Human Rights Watch also released a statement marking the 10 year milestone and highlighting the plight of those who languish without charge and without hope for release:
A variety of factors have prevented the release of those slated for transfer including inaction on the part of the Obama and Bush administrations, a moratorium placed on transfers to Yemen following the attempted bombing by a Yemeni of a US airliner on December 25, 2009, and restrictions placed by Congress on transfers from Guantanamo in December 2010. Fifty-six of the 89 detainees slated for transfer are from Yemen.
Ongoing US violations of detainee rights are not limited to Guantanamo. Nearly 3,000 people now held by US forces in Afghanistan have not been afforded the basic rights that even captured enemy fighters are due in a civil war, such as being informed by a judge of the basis for their detention or allowed access to counsel. And individuals apprehended outside of Afghanistan currently detained there, should never have been brought to the country at all.
Human Rights Watch opposes the prolonged indefinite detention without trial of terrorism suspects at Guantanamo Bay and elsewhere. The practice violates US obligations under international law. Human Rights Watch has strongly urged the US government to either promptly prosecute the remaining Guantanamo detainees according to international fair trial standards, or safely repatriate them to home or third countries. We have also called for investigations of US officials implicated in torture of terrorism suspects and for adequate compensation for detainees who were mistreated. Human Rights Watch will continue to press for compliance with these obligations. Failure to do so does enormous damage to the rule of law both in the US and abroad.

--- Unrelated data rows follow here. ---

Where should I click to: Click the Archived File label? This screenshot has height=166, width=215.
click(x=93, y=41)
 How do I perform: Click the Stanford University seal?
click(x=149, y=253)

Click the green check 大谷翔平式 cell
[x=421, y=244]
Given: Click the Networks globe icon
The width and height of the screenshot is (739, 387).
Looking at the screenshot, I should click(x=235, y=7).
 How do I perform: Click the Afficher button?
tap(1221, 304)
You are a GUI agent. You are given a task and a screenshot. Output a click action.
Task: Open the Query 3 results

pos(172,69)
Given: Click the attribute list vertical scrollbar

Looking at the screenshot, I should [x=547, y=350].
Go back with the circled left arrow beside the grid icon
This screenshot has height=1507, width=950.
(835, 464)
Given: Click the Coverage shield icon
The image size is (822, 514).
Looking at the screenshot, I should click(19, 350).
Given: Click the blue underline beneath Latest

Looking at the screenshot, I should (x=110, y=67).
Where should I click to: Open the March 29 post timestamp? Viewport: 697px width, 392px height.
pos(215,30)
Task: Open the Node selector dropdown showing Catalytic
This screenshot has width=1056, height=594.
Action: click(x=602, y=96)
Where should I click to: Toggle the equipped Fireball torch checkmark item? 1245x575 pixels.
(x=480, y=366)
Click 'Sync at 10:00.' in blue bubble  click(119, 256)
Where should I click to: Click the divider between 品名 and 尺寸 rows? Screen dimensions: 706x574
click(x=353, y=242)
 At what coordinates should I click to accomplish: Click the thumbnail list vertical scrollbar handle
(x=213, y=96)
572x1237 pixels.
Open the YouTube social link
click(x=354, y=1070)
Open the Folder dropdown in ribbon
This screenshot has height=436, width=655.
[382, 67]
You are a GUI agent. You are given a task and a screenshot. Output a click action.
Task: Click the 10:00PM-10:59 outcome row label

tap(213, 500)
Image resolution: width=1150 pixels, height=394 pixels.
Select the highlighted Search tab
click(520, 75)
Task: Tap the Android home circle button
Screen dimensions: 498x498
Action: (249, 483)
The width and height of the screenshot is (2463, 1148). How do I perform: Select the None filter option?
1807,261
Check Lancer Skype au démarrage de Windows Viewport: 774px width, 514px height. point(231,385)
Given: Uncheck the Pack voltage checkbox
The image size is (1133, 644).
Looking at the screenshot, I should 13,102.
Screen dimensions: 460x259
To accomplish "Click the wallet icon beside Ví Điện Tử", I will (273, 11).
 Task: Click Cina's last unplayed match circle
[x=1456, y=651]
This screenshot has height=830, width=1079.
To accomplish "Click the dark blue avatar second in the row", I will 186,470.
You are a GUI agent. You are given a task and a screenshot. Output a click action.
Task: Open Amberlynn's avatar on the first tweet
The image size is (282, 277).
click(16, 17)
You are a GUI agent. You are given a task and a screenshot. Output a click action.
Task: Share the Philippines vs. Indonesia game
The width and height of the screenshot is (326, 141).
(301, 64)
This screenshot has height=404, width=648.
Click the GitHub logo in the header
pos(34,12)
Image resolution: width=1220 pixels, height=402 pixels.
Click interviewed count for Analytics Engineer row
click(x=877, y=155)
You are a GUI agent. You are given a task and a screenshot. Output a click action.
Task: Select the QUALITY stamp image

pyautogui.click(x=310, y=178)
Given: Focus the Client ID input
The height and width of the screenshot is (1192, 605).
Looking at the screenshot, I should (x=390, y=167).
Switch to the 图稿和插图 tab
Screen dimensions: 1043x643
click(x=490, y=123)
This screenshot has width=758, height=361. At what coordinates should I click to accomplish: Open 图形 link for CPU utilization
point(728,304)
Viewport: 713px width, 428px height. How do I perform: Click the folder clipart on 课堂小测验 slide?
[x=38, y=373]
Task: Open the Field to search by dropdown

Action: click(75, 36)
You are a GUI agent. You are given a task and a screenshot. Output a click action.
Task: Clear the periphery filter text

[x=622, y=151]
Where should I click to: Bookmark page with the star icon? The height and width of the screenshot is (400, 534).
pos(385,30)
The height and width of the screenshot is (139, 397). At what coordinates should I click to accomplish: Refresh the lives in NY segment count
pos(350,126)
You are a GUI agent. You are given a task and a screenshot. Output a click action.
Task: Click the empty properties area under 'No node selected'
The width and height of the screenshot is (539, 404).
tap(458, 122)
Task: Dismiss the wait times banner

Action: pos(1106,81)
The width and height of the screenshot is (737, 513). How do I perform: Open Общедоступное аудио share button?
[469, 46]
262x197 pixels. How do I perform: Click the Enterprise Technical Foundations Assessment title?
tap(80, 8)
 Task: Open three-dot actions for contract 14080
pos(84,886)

Meanwhile in London, activists on Saturday will hold a rally calling for Guantanamo to be closed and prisoners either tried or released. Aisha Maniar, from the London Guantánamo Campaign (LGC), said:
Ten years of Guantánamo Bay are ten years of wasted opportunities to close down this notorious symbol of lawlessness and injustice in our time.
President Obama has completed his U-turn on earlier pledges to close Guantánamo and end the discredited military commissions with his recent signing into law of the National Defense Authorization Act, perpetuating the regime of arbitrary detention without charge or trial.
The United States and its allies must share responsibility for the closure of Guantánamo Bay: the UK government must step up its efforts to secure the return of British resident Shaker Aamer and also offer a safe home to former British resident Ahmed Belbacha. Other European Union states must also step up their efforts to help close Guantánamo Bay and take concrete action to put an end to this “shame”.
We will nonetheless keep up the pressure on governments to take firm action and to seek justice for the prisoners held at Guantánamo.
Actions like this in London mirror the work of human rights campaigners in the US who have marked past anniversaries with actions in the halls of the US Congress, before the White House, and on the steps of the Supreme Court. One such group, Witness Against Torture, has been perhaps the most vocal and determined in their efforts, and are in the middle of a ten day campaign holding activities throughout Washington, DC in order "to call attention to the terrible injustice that is Guantanamo and Bagram and secret prisons throughout the world." Their efforts will culminate in a “Ten Years Too Many” mass mobilization on Wednesday, January 11 at Lafayette Park across from the White House organized by a coalition of groups, including Amnesty International and National Religious Campaign Against Torture.